This post moves into the concluding section as we read through Theology of the Old Testament: Testimony, Dispute, Advocacy, by Walter Brueggemann. The final section of the theology, Prospects for Theological Interpretation, discusses the question of where Old Testament theology is or should be going in the future. I have been posting quotes from the book on my Facebook page on Tuesday, Thursday and Saturday (NT is Mon-Wed-Fri) and we can discuss comments and questions about the passage there. As usual my comments are in black and quotes from the theology are in blue below. I am using the Logos version of the book.…

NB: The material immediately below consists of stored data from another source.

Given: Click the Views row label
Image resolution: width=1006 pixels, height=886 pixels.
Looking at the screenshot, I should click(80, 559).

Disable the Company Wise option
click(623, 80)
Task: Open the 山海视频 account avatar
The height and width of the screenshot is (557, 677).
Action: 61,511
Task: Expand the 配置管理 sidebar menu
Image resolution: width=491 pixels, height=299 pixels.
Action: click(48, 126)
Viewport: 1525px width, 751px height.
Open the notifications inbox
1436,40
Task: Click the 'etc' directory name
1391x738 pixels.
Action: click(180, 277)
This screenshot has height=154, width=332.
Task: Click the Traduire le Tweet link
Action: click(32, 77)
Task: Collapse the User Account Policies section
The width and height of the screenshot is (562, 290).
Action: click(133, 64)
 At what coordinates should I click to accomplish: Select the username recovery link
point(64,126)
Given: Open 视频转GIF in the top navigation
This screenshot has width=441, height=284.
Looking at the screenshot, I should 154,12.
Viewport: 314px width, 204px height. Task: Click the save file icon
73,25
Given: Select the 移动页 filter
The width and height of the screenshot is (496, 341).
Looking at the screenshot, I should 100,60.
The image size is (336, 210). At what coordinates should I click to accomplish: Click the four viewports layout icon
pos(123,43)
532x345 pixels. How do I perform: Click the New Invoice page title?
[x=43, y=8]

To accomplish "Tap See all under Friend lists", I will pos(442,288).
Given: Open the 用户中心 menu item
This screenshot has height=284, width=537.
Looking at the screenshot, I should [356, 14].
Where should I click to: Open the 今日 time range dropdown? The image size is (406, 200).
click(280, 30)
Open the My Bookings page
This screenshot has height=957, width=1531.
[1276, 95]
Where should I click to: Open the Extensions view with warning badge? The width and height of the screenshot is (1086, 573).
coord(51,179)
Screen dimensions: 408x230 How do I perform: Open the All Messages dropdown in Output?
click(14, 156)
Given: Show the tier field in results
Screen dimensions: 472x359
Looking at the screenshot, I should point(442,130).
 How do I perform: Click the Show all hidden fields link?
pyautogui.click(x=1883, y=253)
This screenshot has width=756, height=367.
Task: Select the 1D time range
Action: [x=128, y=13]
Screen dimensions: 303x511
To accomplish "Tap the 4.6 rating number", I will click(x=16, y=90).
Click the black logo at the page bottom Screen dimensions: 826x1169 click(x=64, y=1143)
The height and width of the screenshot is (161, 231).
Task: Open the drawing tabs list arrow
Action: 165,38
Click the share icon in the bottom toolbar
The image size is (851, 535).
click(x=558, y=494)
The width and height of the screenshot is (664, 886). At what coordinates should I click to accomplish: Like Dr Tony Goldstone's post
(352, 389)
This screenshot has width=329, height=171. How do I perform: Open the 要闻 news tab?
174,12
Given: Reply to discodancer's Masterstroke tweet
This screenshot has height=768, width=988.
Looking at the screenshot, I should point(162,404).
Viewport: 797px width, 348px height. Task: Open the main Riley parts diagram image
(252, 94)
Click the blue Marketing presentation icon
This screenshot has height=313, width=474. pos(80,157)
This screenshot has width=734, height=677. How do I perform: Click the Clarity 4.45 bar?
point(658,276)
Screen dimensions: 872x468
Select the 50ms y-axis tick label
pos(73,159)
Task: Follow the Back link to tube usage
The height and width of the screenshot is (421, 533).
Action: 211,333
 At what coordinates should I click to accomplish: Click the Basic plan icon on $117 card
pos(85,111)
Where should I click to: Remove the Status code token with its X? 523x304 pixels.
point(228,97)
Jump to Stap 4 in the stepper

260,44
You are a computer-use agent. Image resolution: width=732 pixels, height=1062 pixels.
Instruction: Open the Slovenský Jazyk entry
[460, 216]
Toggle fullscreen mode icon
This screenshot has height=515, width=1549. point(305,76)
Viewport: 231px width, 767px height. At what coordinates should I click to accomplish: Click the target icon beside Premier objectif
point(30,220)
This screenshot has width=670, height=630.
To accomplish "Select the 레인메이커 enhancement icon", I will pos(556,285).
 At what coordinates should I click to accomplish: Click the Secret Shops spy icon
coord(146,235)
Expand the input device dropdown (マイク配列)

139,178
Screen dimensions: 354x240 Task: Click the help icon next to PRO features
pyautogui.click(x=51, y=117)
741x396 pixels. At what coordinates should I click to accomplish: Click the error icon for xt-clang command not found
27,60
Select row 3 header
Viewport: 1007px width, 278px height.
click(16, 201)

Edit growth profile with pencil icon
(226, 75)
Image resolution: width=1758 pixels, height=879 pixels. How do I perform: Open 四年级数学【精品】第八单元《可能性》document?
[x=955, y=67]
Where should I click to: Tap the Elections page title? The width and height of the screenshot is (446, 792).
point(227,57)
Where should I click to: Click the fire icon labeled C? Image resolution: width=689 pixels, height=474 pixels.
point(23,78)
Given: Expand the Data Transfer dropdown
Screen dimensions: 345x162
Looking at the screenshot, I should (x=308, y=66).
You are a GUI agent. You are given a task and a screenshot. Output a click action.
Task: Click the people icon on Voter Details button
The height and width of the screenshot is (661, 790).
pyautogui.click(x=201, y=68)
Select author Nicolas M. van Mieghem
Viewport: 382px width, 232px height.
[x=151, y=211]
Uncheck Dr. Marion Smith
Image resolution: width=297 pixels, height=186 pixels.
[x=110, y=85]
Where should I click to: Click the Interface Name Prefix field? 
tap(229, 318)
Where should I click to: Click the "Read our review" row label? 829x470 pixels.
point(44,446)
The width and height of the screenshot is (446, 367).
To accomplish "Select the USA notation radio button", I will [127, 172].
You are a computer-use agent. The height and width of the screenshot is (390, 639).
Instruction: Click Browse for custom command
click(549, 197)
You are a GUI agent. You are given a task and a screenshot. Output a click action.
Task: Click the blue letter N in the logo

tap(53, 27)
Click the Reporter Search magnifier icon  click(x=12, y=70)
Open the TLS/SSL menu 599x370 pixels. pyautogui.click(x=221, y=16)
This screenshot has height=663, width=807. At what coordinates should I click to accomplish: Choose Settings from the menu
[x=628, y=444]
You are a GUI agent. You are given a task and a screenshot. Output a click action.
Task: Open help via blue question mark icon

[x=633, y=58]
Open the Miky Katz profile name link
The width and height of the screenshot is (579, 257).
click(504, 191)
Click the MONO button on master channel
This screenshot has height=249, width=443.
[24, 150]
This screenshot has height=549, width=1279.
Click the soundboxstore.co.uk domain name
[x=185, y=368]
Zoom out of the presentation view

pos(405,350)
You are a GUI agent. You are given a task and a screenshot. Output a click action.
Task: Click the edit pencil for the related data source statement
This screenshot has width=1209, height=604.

Chapter 26, Interpretation in a Pluralistic World, focuses on how OT theology should develop in a world no longer dominated by a Western Enlightenment worldview, but instead presents many different possible metanarratives (though most are not presented openly or honestly) to us that could be appropriated. The Old Testament (and I would say the whole Bible), with its approach to present God without resolving all the tensions that its presentation produces, speaks well into a pluralistic world. First, one must start with the text, and try to understand it, as much as possible, within its original contexts. We must understand that interpretive schemes or theological systems (including our own) are greatly influenced by other contexts and should be reviewed and reevaluated periodically. We need to apply new applications of the text, to new situations, with new questions. This does not mean we start over. We read the text WITH our traditions, not UNDER them. As Christians, we recognize that the Holy Spirit has worked in the past, with people from very different traditions who ask the Bible very different questions, and we need to listen to and honor that testimony. As a missionary, I got to hear interpretations, theologies and applications of scripture from people of other cultures that the Spirit used greatly in my life. I think this kind of "pluralism" can only strengthen the church.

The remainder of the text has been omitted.